__Assigned task__. The full set of entries below, restated word for word and stripped of images, is the expected result.

__Exercise inputs__.
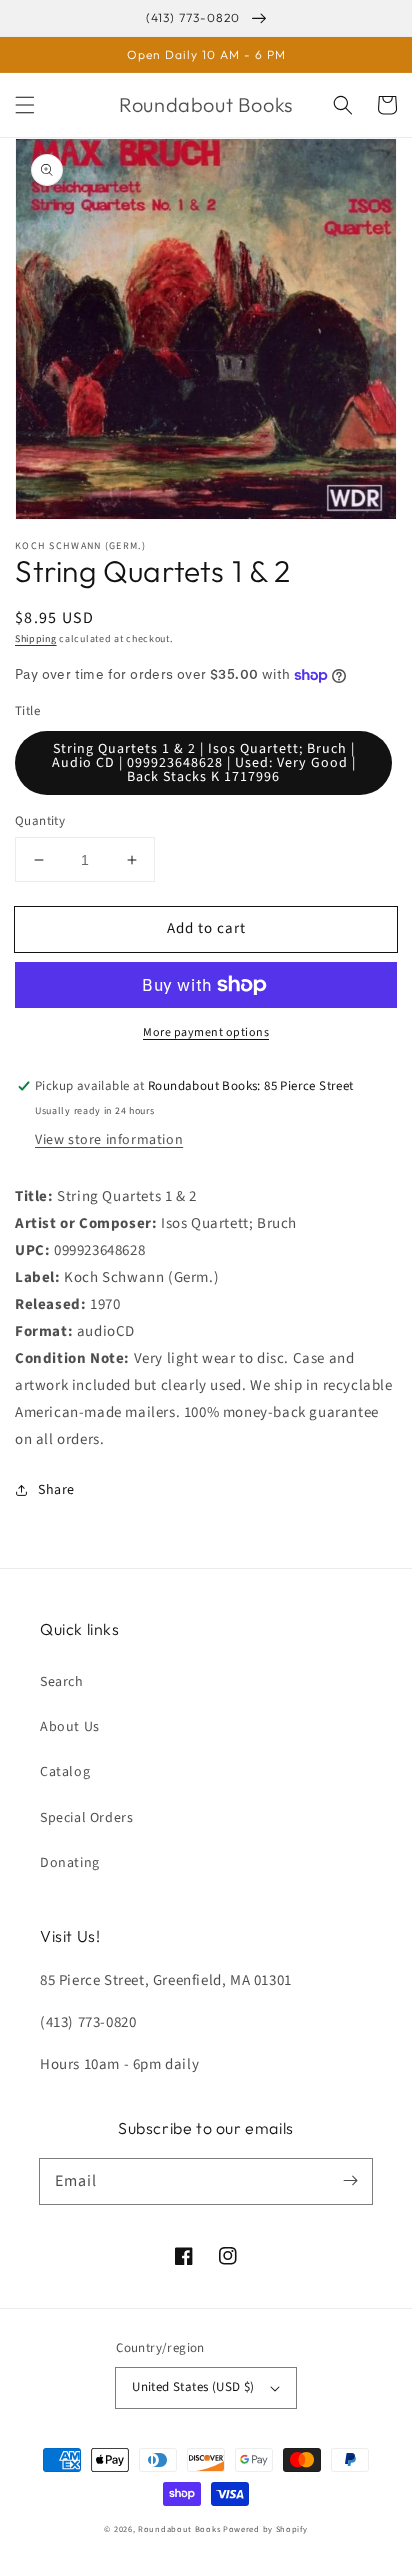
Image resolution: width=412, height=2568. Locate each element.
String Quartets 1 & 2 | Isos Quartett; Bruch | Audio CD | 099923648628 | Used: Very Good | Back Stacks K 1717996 (204, 763)
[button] (25, 105)
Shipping (36, 639)
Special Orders (86, 1818)
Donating (70, 1863)
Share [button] (56, 1490)
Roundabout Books (179, 2529)
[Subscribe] (350, 2181)
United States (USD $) (193, 2387)
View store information (109, 1140)
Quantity (40, 821)
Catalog (65, 1772)
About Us (70, 1727)
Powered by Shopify (265, 2529)
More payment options (206, 1032)
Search (62, 1682)
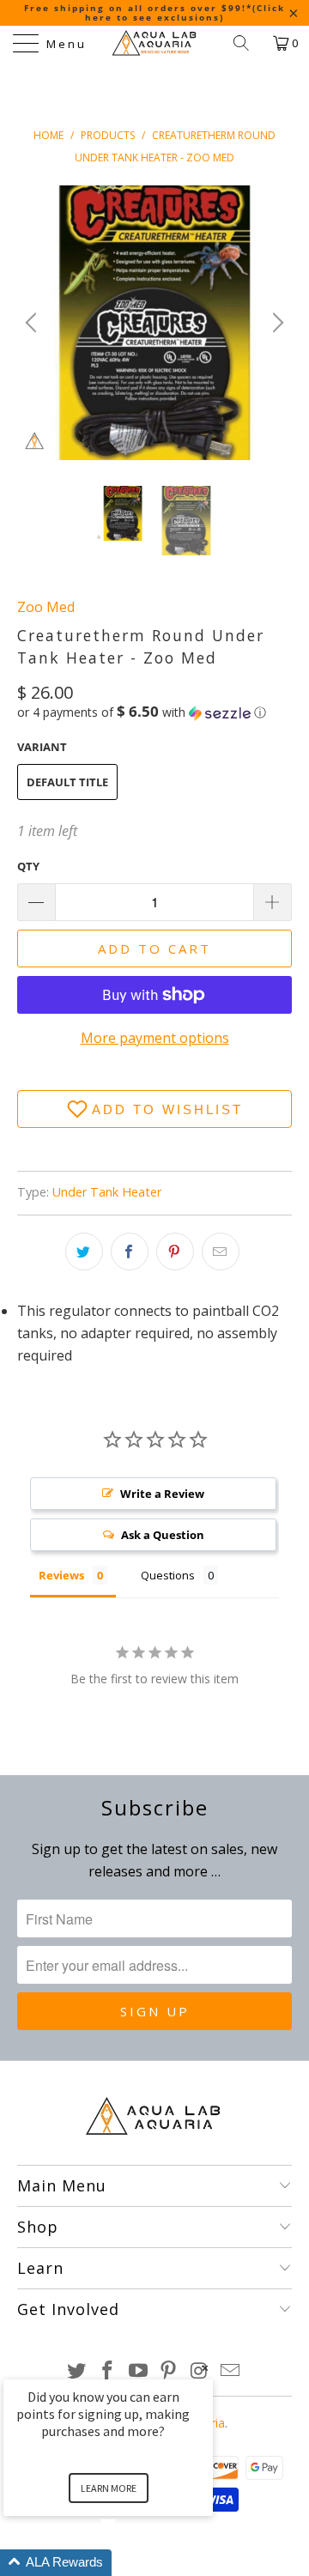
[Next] (275, 322)
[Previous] (33, 322)
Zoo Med (46, 606)
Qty (28, 866)
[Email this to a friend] (220, 1251)
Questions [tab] (168, 1575)
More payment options (155, 1037)
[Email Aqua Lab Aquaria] (230, 2371)
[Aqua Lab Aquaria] (154, 43)
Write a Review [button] (162, 1493)
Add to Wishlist (167, 1109)
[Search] (247, 43)
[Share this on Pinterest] (175, 1251)
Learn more (108, 2488)
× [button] (205, 2368)
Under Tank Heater (106, 1192)
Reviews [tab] (61, 1575)
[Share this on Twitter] (84, 1251)
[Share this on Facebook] (129, 1251)
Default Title (67, 782)
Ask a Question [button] (162, 1535)
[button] (141, 712)
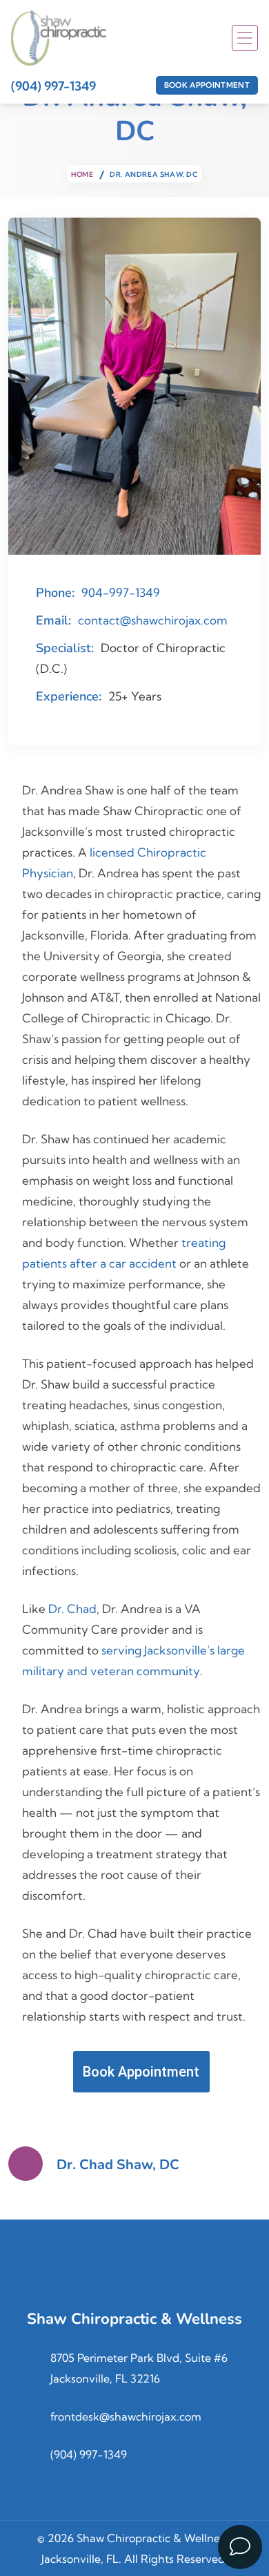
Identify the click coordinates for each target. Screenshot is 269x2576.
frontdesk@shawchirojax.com (125, 2416)
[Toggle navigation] (245, 38)
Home (82, 174)
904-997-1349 (120, 592)
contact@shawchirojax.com (153, 620)
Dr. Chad (72, 1608)
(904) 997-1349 (53, 86)
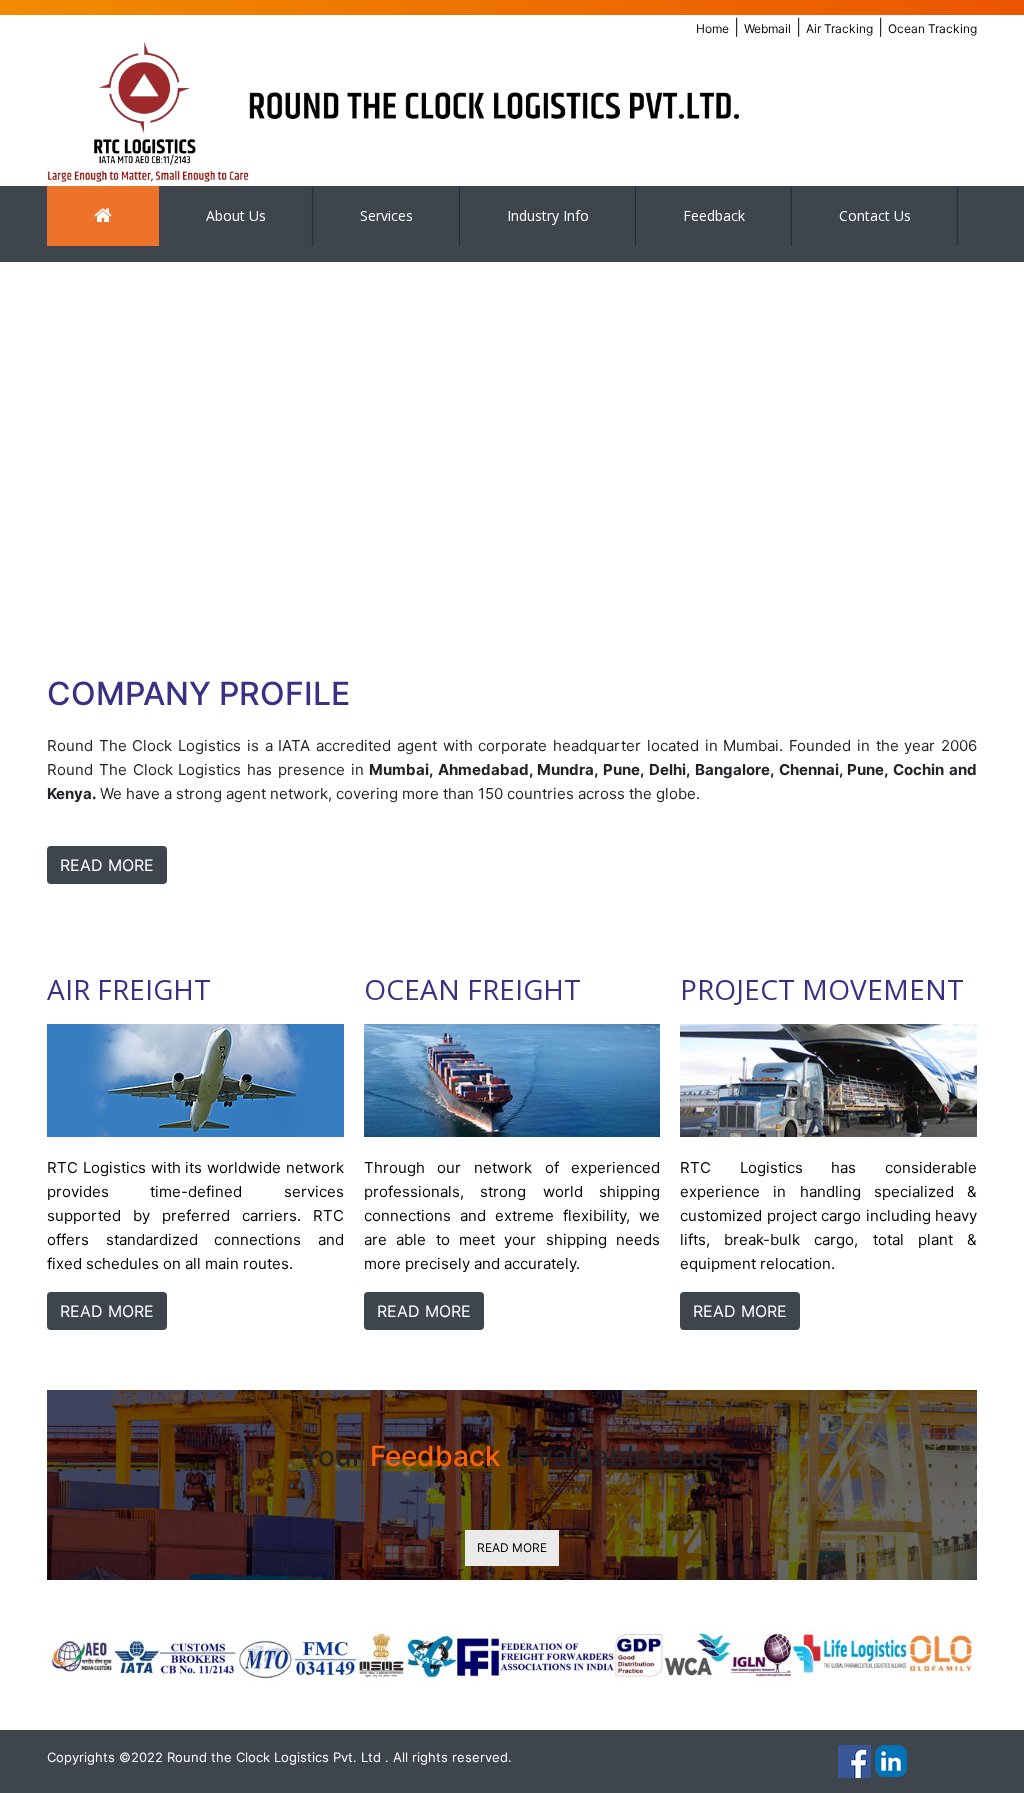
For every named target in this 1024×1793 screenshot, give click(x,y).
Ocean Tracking (932, 28)
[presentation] (40, 447)
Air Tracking (839, 28)
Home (712, 28)
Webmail (767, 28)
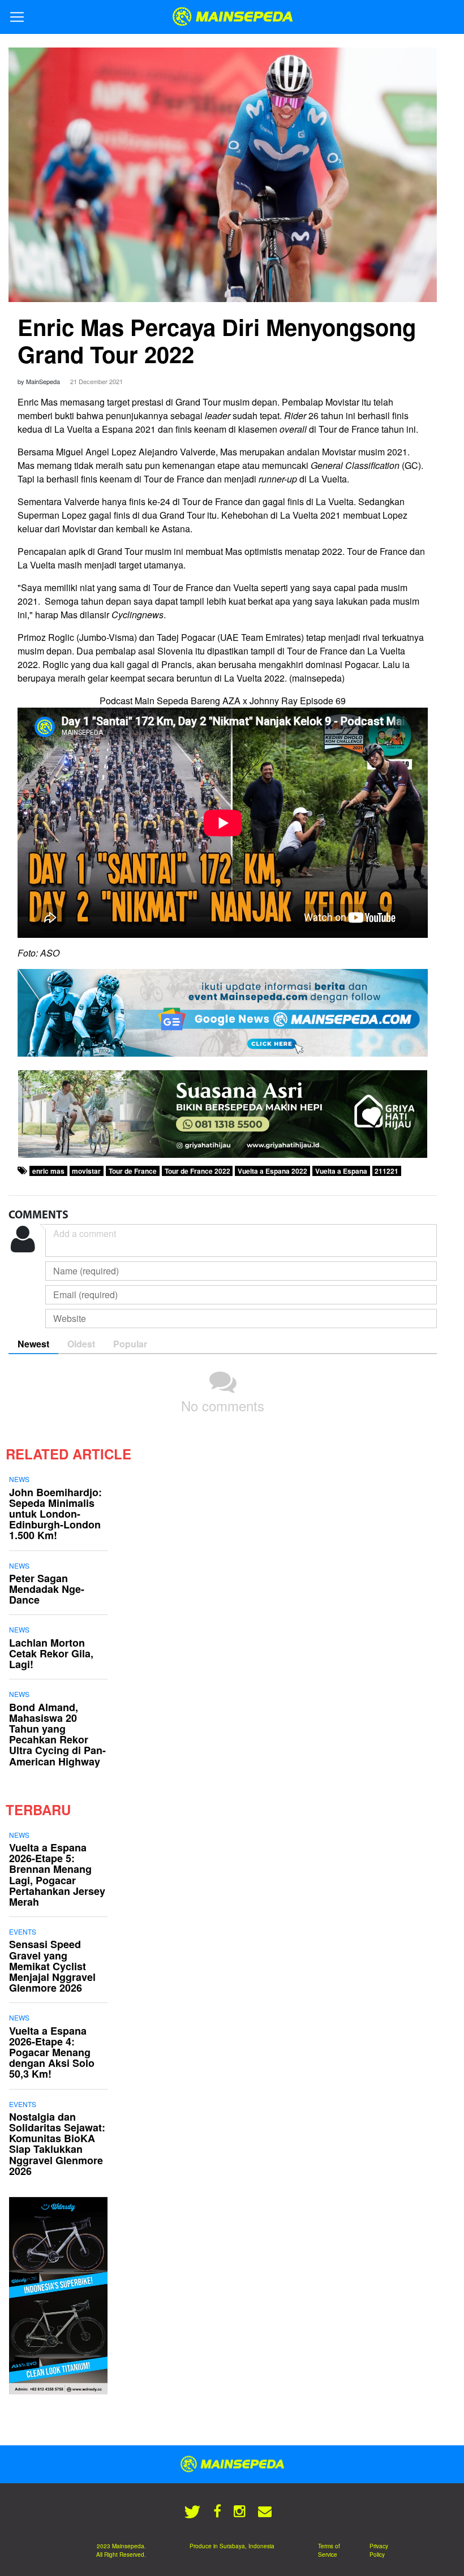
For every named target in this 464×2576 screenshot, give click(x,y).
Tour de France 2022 (197, 1171)
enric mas (48, 1171)
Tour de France (133, 1171)
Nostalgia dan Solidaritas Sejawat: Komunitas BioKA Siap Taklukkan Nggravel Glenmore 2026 (57, 2143)
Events (22, 1931)
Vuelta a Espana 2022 (272, 1171)
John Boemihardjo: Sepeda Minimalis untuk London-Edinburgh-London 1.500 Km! (55, 1514)
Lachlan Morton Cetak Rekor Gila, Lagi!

__Result for this task__.
Image resolution: width=412, height=2568. Locate each element.
String Quartets 1 & 2 | Isos Quartett; Bruch | Audio CD | 099923648628 | Used: Very Good | Back Stacks K 1717996 (204, 763)
[button] (25, 105)
Shipping (36, 639)
Special Orders (86, 1818)
Donating (70, 1863)
Share [button] (56, 1490)
Roundabout Books (179, 2529)
[Subscribe] (350, 2181)
United States (USD $) (193, 2387)
View store information (109, 1140)
Quantity (40, 821)
Catalog (65, 1772)
About Us (70, 1727)
Powered by Shopify (265, 2529)
More payment options (206, 1032)
Search (62, 1682)
[Next] (275, 322)
[Previous] (33, 322)
Zoo Med (46, 606)
Qty (28, 866)
[Email this to a friend] (220, 1251)
Questions [tab] (168, 1575)
More payment options (155, 1037)
[Email Aqua Lab Aquaria] (230, 2371)
[Aqua Lab Aquaria] (154, 43)
Write a Review [button] (162, 1493)
Add to Wishlist (167, 1109)
[Search] (247, 43)
[Share this on Pinterest] (175, 1251)
Learn more (108, 2488)
× [button] (205, 2368)
Under Tank Heater (106, 1192)
Reviews [tab] (61, 1575)
[Share this on Twitter] (84, 1251)
[Share this on Facebook] (129, 1251)
Default Title (67, 782)
Ask a Question [button] (162, 1535)
[button] (141, 712)
Identify the click coordinates for each target. Screenshot is 269x2576.
frontdesk@shawchirojax.com (125, 2416)
[Toggle navigation] (245, 38)
Home (82, 174)
904-997-1349 (120, 592)
contact@shawchirojax.com (153, 620)
Dr. Chad (72, 1608)
(904) 997-1349 (53, 86)
For every named target in this 1024×1793 screenshot, give click(x,y).
Ocean Tracking (932, 28)
[presentation] (40, 447)
Air Tracking (839, 28)
Home (712, 28)
Webmail (767, 28)
For every named target in this 464×2576 screenshot, give click(x,y).
Tour de France 2022 (197, 1171)
enric mas (48, 1171)
Tour de France (133, 1171)
Nostalgia dan Solidaritas Sejawat: Komunitas BioKA Siap Taklukkan Nggravel Glenmore 2026 (57, 2143)
Events (22, 1931)
Vuelta a Espana 2022 (272, 1171)
John Boemihardjo: Sepeda Minimalis untuk London-Edinburgh-London 1.500 Km! (55, 1514)
Lachlan Morton Cetak Rekor Gila, Lagi!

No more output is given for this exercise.